The model layer barely changes:

# Adding validation to the JSONB approach:
class Admin < User
  store_accessor :properties,
    :department, :access_level, :admin_permissions

  validates :department, presence: true
  validates :access_level, numericality: {
    only_integer: true, in: 1..5
  }
end

# Database-level validation with a CHECK constraint:
# ALTER TABLE users ADD CONSTRAINT admin_properties_check
#   CHECK (
#     type != 'Admin' OR (
#       properties->>'department' IS NOT NULL AND
#       (properties->>'access_level')::int BETWEEN 1 AND 5
#     )
#   );

# GIN index for complex JSONB queries:
# CREATE INDEX idx_users_properties_gin ON users
#   USING GIN (properties)
#   WHERE type = 'Admin';

# Expression index for equality lookups:
# CREATE INDEX idx_admin_access ON users
#   ((properties->>'access_level')::int)
#   WHERE type = 'Admin';

The trade-off: JSONB expression indexes ((properties->>'department')) are less flexible than B-tree indexes on dedicated columns. You cannot add foreign keys to JSONB fields. Type-specific validation lives in application code or CHECK constraints, not column-level NOT NULL. And the JSONB column itself has overhead — the binary JSONB representation includes key names alongside values, which for many small attributes can be larger than dedicated columns would be.

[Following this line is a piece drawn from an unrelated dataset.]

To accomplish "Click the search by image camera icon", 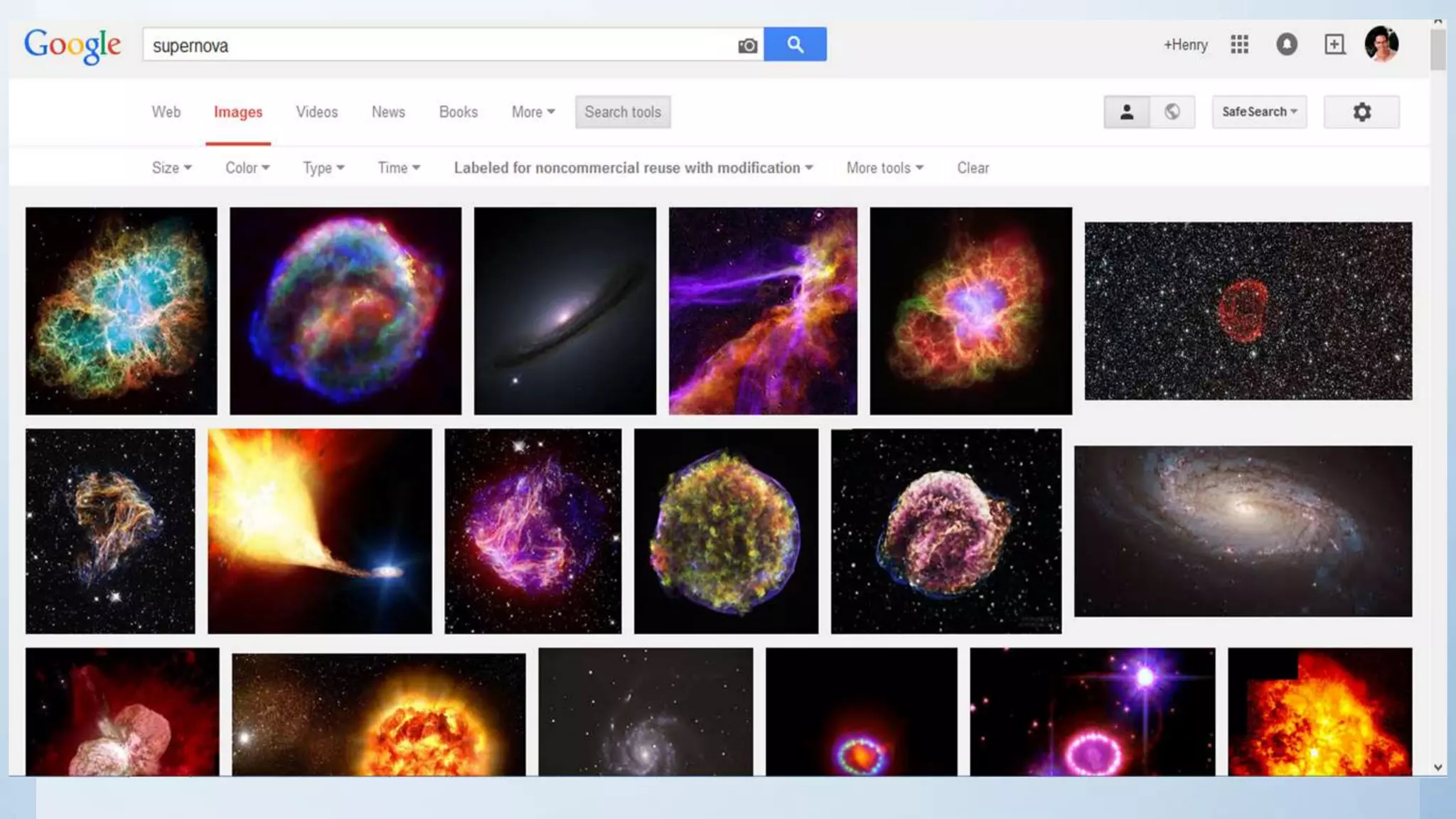I will click(747, 46).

That said, the overhead is nearly always less than 8 dedicated columns that are 85% NULL. And you gain something significant: the table drops from 13 columns to 5. Row width decreases. Page density increases. Buffer cache efficiency improves. The planner has fewer columns to reason about.

This is the strategy I recommend most often. It requires the least disruption, preserves the STI pattern that your application code expects, and solves the NULL bloat problem directly. If your performance bottleneck is storage and page density rather than contention, this may be sufficient on its own.

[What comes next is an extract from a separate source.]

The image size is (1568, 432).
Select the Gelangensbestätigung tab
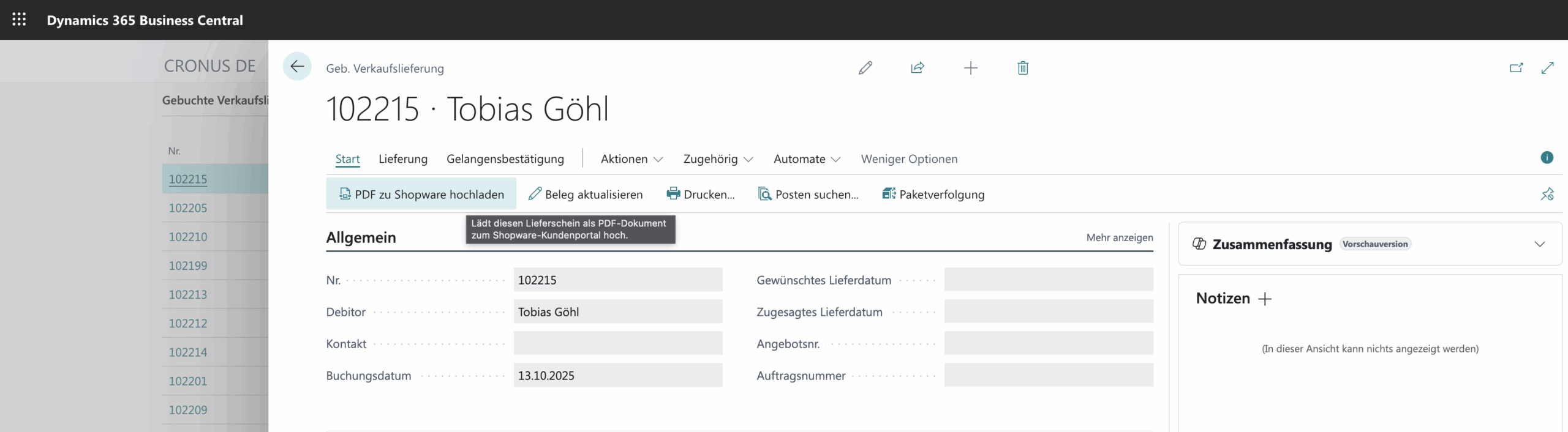click(505, 159)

Strategy 2: PostgreSQL native table inheritance

# Escape route 2: PostgreSQL table inheritance via active_record-mti.
# Each type gets its own physical table. Queries route automatically.
# gem 'active_record-mti'

class CreateUsersWithInheritance < ActiveRecord::Migration[7.1]
  def change
    create_table :users do |t|
      t.string :email, null: false
      t.string :name
      t.timestamps
    end

    # Admins get their own table, inheriting users columns:
    execute <<-SQL
      CREATE TABLE admins (
        department    varchar,
        access_level  integer,
        admin_permissions jsonb
      ) INHERITS (users);
    SQL

    execute <<-SQL
      CREATE TABLE moderators (
        assigned_region   varchar,
        escalation_limit  integer,
        can_ban_users     boolean
      ) INHERITS (users);
    SQL

    # Each table has only the columns it needs.
    # SELECT * FROM users still queries all child tables.
    # SELECT * FROM admins queries only admins.
  end
end

PostgreSQL's native table inheritance creates separate physical tables that share a parent schema. The active_record-mti gem wires this into Rails so that Admin.where(department: 'Engineering') queries only the admins table, while User.all queries across all child tables.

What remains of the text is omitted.